PHP has seven types of variables, and all but one hold a specific class of information. The seven types are: strings, integers, floats, booleans, arrays, objects, and resources. You'll be using them all throughout this book, so it is worthwhile remembering what each do.

Strings hold characters (literally: a string of characters) such as "a", "abc", "Jack and Jill went up the hill to fetch a pail of water", etc. Strings can be as short or as long as you want - there's no limit to size.

Integers hold whole numbers, either positive or negative, such as 1, -20, 55028932, etc. There is a maximum limit to the size of integers - any numbers lower than -2147483647 and any numbers higher than 2147483647 are automatically converted to floats, which can hold a much larger range of values.

Floats hold fractional numbers as well as very high integer numbers, such as 4.2, 1.00000001, and 2147483647000.

Booleans simply hold true or false. Booleans are, in fact, just integers behind the scenes - PHP considers the number 0 to be false, and everything else to be true.

Arrays are a special variable type in that they hold multiple values. Arrays can be quite complicated, and so are covered in detail in their own chapter.

Objects are complex variables that have multiple values, but also their own functions. Objects are also very complicated, and, like arrays, are covered in their own chapter.
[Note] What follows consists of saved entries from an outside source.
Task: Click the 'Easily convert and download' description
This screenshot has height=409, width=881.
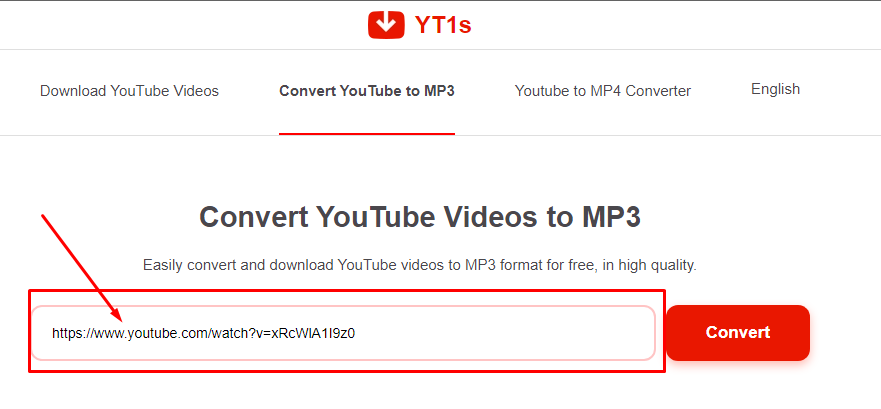Action: pyautogui.click(x=420, y=265)
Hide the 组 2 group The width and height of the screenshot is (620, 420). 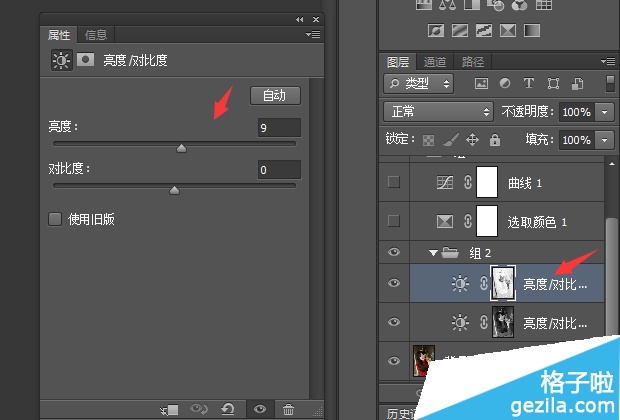(394, 253)
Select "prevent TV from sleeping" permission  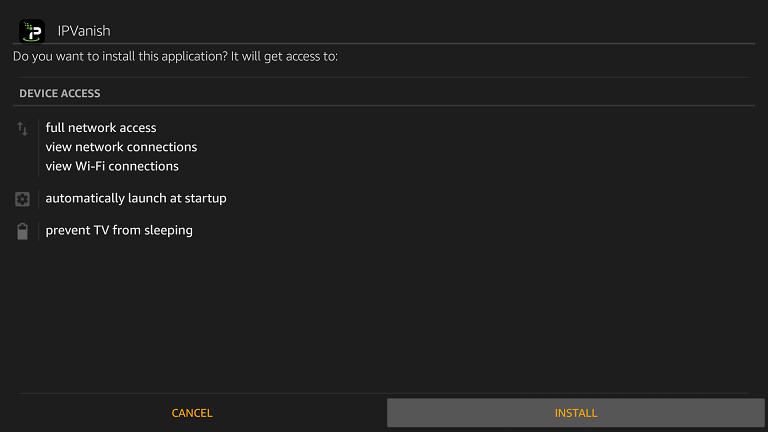click(119, 230)
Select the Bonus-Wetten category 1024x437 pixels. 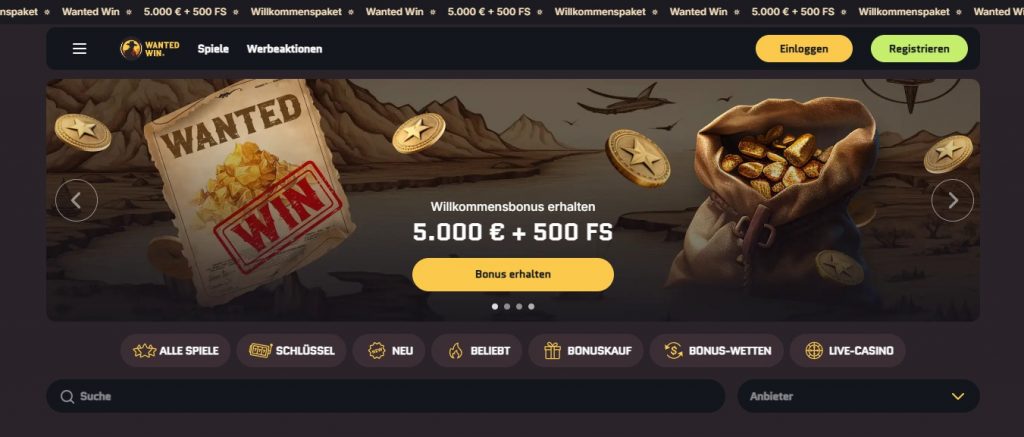click(x=716, y=351)
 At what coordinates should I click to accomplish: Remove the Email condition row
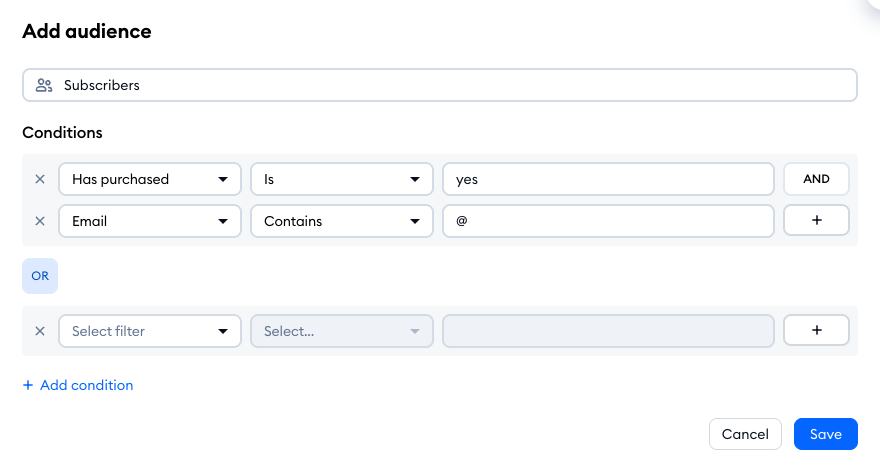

Resources are anything that is not PHP data - this might be picture data you have loaded from a file, the result of an SQL query, etc. Resources are used like any other variable, with the key difference that you should generally remember to free up your resources when you are finished with them.
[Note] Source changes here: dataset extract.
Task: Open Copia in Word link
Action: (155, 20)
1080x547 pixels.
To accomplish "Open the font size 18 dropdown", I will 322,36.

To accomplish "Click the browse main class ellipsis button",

Most data types are freely convertible to most other data types, which makes PHP loosely typed . Here's a piece of code that should illustrate the point nicely:

<?php
    $mystring = "12";
    $myinteger = 20;
    print $mystring + $myinteger;
?>

That script will output 32, despite the fact that the first variable, $mystring, is a string, whereas the other is an integer. PHP will automatically attempt to convert the non-integer operand, $mystring, into an integer, and will find that it is in fact an integer inside a string. If it tries to convert a string like "wombat" to an integer, PHP will simply return the value 0.

Author's Note: "Operand" is one of those terms you learn at school and forget the minute you leave. An operand is something, in this case $mystring, upon which a mathematical function, in this case +, is being performed. So in $mystring + $myinteger, + is the operator, $mystring and $myinteger are the operands.
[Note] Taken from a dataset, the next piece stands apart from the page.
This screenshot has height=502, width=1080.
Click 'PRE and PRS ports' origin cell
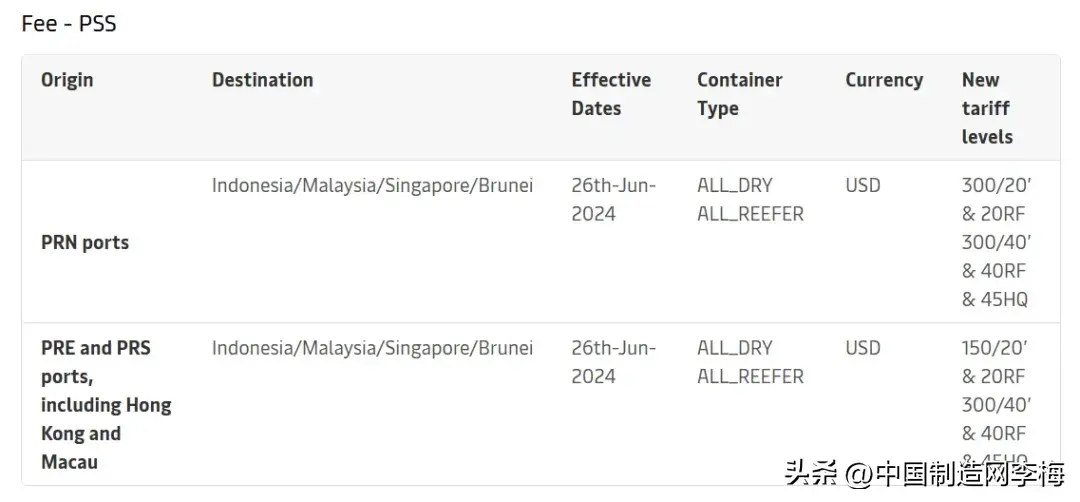106,405
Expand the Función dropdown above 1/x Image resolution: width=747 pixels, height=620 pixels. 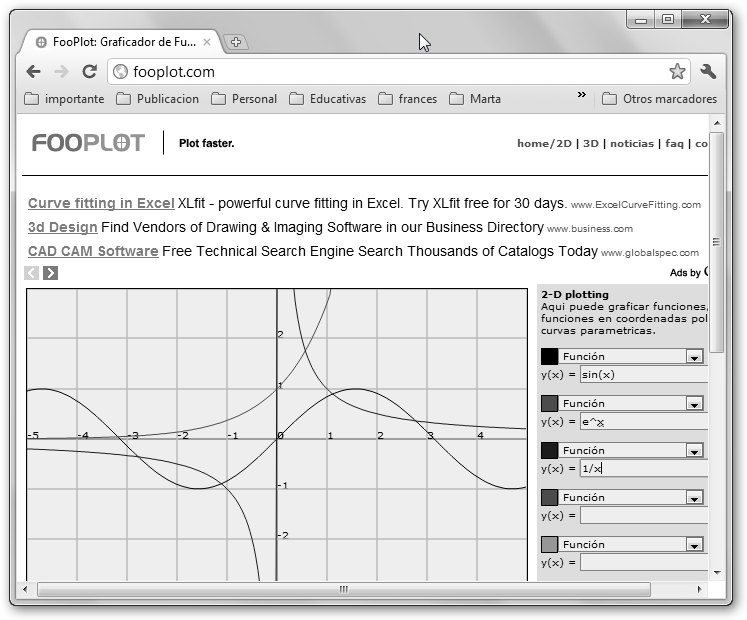click(694, 450)

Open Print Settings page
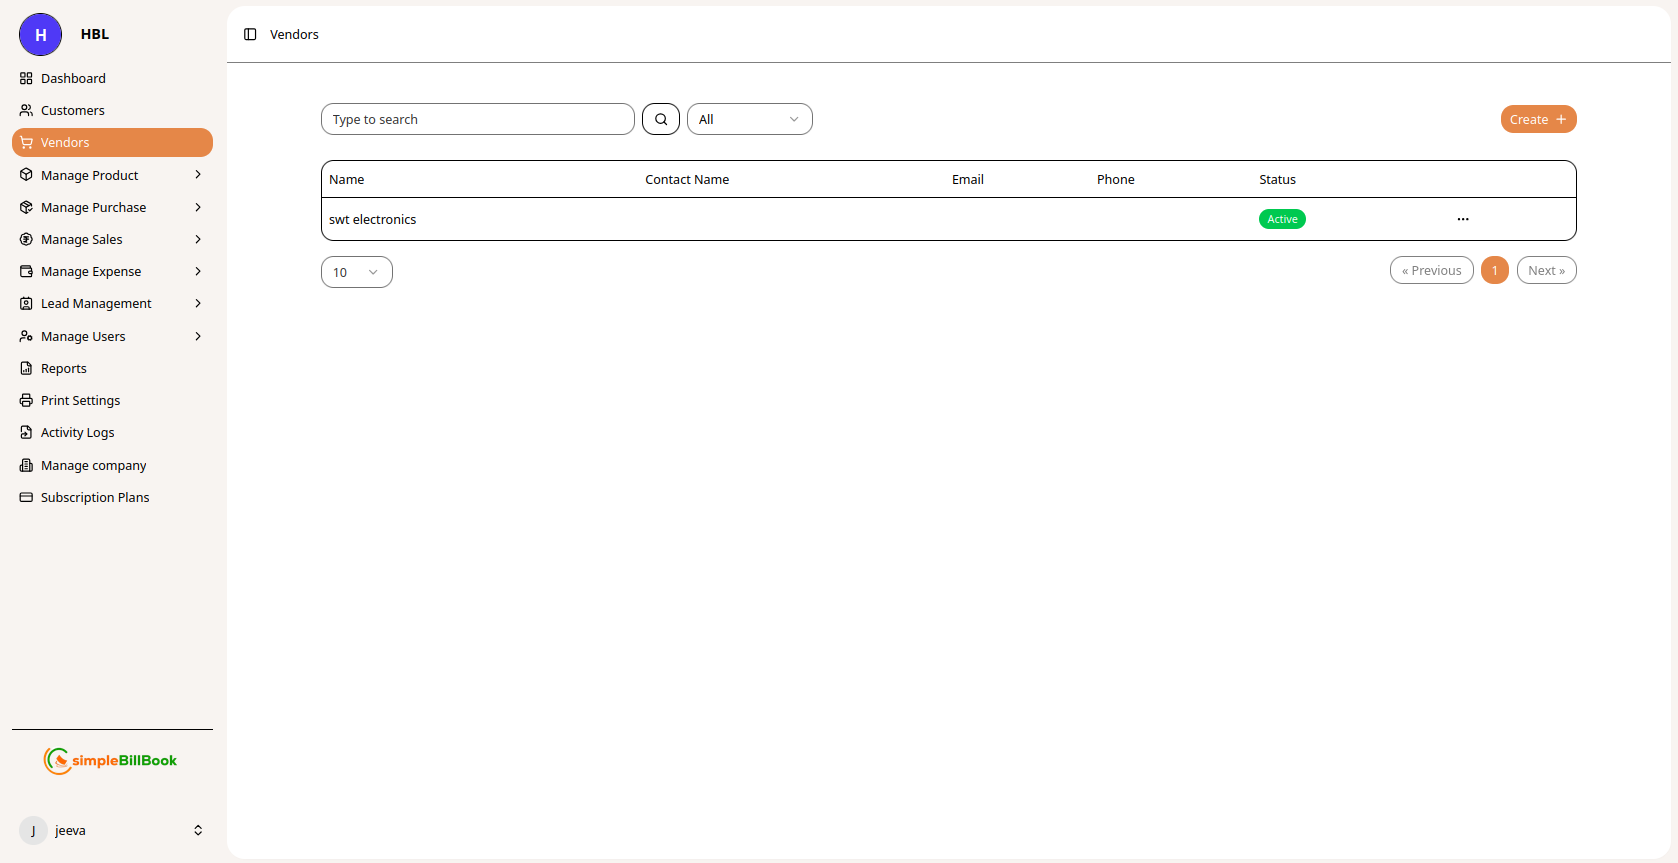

Strings have one special usage that set them apart a little bit from the other variable types, and that is {x} notation. As a string is just a collection of characters, it is sometimes possible that you may want to read or write just one character. Take a look at this example:

<?php
    $mystr = "Jello, world?";
    $mystr{0} = "H";
    $mystr{12} = "!";
    print $mystr;
?>

Starting off with a broken string, we change the first character (letter 0) to H, then the twelfth character to an exclamation mark, forming "Hello, world!". Later on we'll look at a function, strlen(), that returns the size of a string - you can use this instead of numbers so that rather than 12 we could use this:

$mystr{strlen($mystr)-1} = "!";

The -1 is necessary because strlen() returns the length of the string, which is always one more than the position of the last digit of the string in PHP because the first character starts at 0. That is, a string of length 13, as above, will have its last character at position 12. More on that later.